Post financing, Fitch expects the company's leverage, as measured
by adjusted consolidated net debt to EBITDAR, will increase to
around 3.0x and then trend down in the medium term, as the company
focuses on deleveraging.

MIC's ratings reflect geographic diversification, strong brand
recognition and network quality, all of which contributed to
leading positions in key markets, a strong subscriber base, and
solid operating cash flow generation. In addition, the rapid uptake
in subscriber data usage and MIC's ongoing expansion into the
underpenetrated fixed-line services bode well for medium to
long-term revenue growth. MIC's ratings are tempered, despite the
company's diversification benefits, by the issuer's presence in
countries in Latin America and Africa with low sovereign ratings
and low GDP per capita. The operational environment in these
regions, in terms of political and regulatory stability and
economic conditions, tends to be more volatile than in developed
markets.

KEY RATING DRIVERS

Acquisition to Improve Position in Central America: Millicom's
acquisition of mobile assets in Panama, Costa Rica, and Nicaragua
adds to Millicom's service offering in Central America by adding
mobile services to countries the company already has an existing
fixed-line presence. Fitch expects Millicom to benefit from leading
mobile market shares of approximately 53% in Nicaragua and 34% in
Panama, and a number two position in Costa Rica with 25% market
share. Upon completion, Millicom will have cable and mobile in all
of the Latam markets where it operates. The acquisition is expected
to close during the second-half of 2019 after the required
regulatory approval is received in each country.

Leverage to Trend Down: Fitch believes that there will be added
pressure on Millicom's financial position after the closing of the
acquisitions. Adjusted consolidated net leverage is expected to
increase slightly above 3.0x as the company issues new debt to fund
the acquisitions. The ratings incorporate an expectation that the
company will delever consolidated adjusted net leverage below 3.0x
in the short to medium term, backed by solid cash flow generation
and potential divestments of assets in lower return countries.
Failure to reduce leverage below 3.0x could result in a negative
rating action. The company plans to finance the acquisitions with
USD1.6 billion of new debt. Millicom has secured bridge financing
from a group of banks and plans to raise new senior unsecured debt
at the holding company and at operating subsidiaries.

Strong Market Positions: Fitch expects MIC's strong market position
to remain intact, supported by network quality and extensive
coverage, strong brand recognition and growing fixed-line home
operations (cable and broadband). These qualities, exhibited across
well-diversified operational geographies, should enable the company
to continue to support stable cash flow generation and growth
opportunities in underpenetrated data and cable segments. As of
Dec. 31, 2018, the company maintained competitive market positions
in its key mobile markets of Guatemala, Paraguay, Honduras and
Colombia.

Strong Upstream Dividends: Creditors of the holding company are
subject to structural subordination to the creditors of the
operating subsidiaries given that all cash flows are generated by
subsidiaries. As of Dec. 31, 2018, the group's consolidated gross
debt was USD5.9 billion, with 70% allocated to the operating
subsidiaries. Positively, Fitch believes that a stable and high
level of cash upstreams, through dividends and management fees from
its subsidiaries, is likely to remain intact over the long term and
will mitigate any risk stemming from this structural weakness.

■ Stated problem 1: Update the Millicom rating commentary between "Post financing, Fitch" and "focuses on deleveraging.", inclusive, so that "deleveraging" is changed to "debt reduction".
■ Stated problem 2: According to the Millicom rating commentary, why are creditors of the holding company subject to structural subordination to the creditors of the operating subsidiaries?
■ Stated problem 3: Resume the Millicom rating commentary after its final sentence.
The items are separate material and have no connection to the Millicom rating commentary.

Entries for locating text and elements:
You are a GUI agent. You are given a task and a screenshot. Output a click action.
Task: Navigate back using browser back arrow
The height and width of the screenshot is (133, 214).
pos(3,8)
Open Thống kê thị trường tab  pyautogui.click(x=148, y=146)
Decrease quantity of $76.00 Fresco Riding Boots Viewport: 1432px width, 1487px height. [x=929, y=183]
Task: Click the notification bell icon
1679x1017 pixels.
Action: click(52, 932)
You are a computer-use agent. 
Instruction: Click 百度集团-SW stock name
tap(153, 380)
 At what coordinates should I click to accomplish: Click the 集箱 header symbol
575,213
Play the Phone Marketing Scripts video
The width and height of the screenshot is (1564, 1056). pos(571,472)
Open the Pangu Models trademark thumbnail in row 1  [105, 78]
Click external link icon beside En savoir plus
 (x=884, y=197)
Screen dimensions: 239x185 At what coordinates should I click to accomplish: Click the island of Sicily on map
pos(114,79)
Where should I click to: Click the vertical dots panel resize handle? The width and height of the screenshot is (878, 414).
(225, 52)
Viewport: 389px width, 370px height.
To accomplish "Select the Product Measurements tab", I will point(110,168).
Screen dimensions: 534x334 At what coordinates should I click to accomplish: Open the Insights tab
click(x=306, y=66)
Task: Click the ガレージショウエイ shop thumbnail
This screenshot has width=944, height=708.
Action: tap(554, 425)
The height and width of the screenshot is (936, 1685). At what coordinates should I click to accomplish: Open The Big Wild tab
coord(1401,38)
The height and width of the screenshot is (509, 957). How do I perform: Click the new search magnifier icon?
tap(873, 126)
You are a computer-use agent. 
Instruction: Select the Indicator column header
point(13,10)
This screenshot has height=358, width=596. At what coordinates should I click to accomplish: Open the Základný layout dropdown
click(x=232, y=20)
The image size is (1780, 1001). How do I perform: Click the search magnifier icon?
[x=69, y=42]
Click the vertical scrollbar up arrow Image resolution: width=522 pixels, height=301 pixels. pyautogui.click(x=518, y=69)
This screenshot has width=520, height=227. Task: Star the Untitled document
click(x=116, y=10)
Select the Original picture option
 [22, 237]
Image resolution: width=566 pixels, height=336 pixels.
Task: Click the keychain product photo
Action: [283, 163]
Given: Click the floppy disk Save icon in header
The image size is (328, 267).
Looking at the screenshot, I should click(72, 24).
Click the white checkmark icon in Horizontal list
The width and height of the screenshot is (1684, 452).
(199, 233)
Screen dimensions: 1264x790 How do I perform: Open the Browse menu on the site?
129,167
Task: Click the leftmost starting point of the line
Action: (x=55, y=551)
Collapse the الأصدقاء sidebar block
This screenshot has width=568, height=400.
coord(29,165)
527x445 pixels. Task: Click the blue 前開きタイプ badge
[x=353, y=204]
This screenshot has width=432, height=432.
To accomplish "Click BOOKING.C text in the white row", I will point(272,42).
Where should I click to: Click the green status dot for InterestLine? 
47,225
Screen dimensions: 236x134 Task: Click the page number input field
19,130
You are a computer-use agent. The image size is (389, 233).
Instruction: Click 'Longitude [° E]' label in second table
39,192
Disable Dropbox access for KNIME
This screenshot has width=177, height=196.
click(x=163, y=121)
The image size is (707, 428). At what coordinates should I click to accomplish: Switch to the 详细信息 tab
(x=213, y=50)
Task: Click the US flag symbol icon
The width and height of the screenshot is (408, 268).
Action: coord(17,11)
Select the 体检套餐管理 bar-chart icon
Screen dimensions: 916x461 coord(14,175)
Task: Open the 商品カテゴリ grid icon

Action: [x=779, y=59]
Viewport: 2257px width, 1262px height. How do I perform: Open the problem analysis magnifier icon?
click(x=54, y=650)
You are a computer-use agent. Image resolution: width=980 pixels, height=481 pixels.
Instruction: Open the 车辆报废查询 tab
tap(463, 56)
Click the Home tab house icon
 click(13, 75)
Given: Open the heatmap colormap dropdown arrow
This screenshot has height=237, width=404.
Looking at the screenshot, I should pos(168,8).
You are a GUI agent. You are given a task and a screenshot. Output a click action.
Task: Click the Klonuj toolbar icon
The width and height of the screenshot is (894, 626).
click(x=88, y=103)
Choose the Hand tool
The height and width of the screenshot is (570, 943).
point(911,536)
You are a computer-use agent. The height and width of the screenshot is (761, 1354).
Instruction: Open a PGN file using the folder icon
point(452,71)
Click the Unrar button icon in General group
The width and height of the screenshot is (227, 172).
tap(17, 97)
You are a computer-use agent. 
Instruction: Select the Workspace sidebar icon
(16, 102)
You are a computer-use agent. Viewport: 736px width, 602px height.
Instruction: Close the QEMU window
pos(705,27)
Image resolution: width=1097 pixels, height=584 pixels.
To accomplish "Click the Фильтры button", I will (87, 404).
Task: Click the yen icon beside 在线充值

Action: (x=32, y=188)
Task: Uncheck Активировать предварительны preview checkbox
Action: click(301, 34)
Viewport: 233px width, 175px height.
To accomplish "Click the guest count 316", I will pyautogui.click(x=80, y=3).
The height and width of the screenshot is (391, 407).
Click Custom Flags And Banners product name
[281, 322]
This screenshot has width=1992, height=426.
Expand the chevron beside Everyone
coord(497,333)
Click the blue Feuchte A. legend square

■ Final result 1:
Post financing, Fitch expects the company's leverage, as measured
by adjusted consolidated net debt to EBITDAR, will increase to
around 3.0x and then trend down in the medium term, as the company
focuses on debt reduction.

■ Final result 2: All of the group's cash flows are generated by the operating subsidiaries. This is why creditors of the holding company are structurally subordinated to the creditors of those subsidiaries.

■ Final result 3:
DERIVATION SUMMARY

MIC's rating is well positioned relative to regional telecom peers
in the 'BB' rating category based on a solid financial profile,
operational scale and diversification, as well as strong positions
in key markets. These strengths are offset by a high concentration
in countries with low sovereign ratings in Latin America and
Africa, which tend to have more volatile economic environments.

MIC boasts a much stronger financial profile, compared with
diversified integrated telecom operators in the region such as
Cable & Wireless Communications Limited (BB-/Stable) and Digicel
Limited (B-/Stable), supporting a higher, multi-notch rating. MIC's
leverage is moderately higher than Empresa de Telecomunicaciones de
Bogota, S.A. E.S.P. (ETB; BB+/Stable) but benefits from a stronger
business profile that has leading market positions in multiple
markets. MIC also has a stronger capital structure and business
profile than Colombia Telecomunicaciones, S.A. E.S.P. (BB+/Stable),
an integrated telecom operator, and Axtel S.A.B. de C.V.
(BB-/Stable), a Mexican fixed-line operator.

KEY ASSUMPTIONS

Fitch's key assumptions within its rating case for the issuer
include:

  -- Low-single-digit annual revenue growth in the medium term;

  -- Mobile service revenue contraction to be offset by increasing
mobile data revenues over the medium term;

  -- Revenue contribution from mobile data and home service
operations to grow toward 55% of total revenues by 2020;

  -- Home service segment to undergo double-digits revenue growth
in the short-to-medium term.

RATING SENSITIVITIES

Developments That May, Individually or Collectively, Lead to
Positive Rating Action

  -- Expectation of improvement in adjusted consolidated net
leverage of 2.0x or below over the rating horizon;

  -- Increased diversification of dividends flow/consistent and
stable dividends from Colombian operations;

  -- Positive rating action on sovereign countries that contribute
significant dividend flow.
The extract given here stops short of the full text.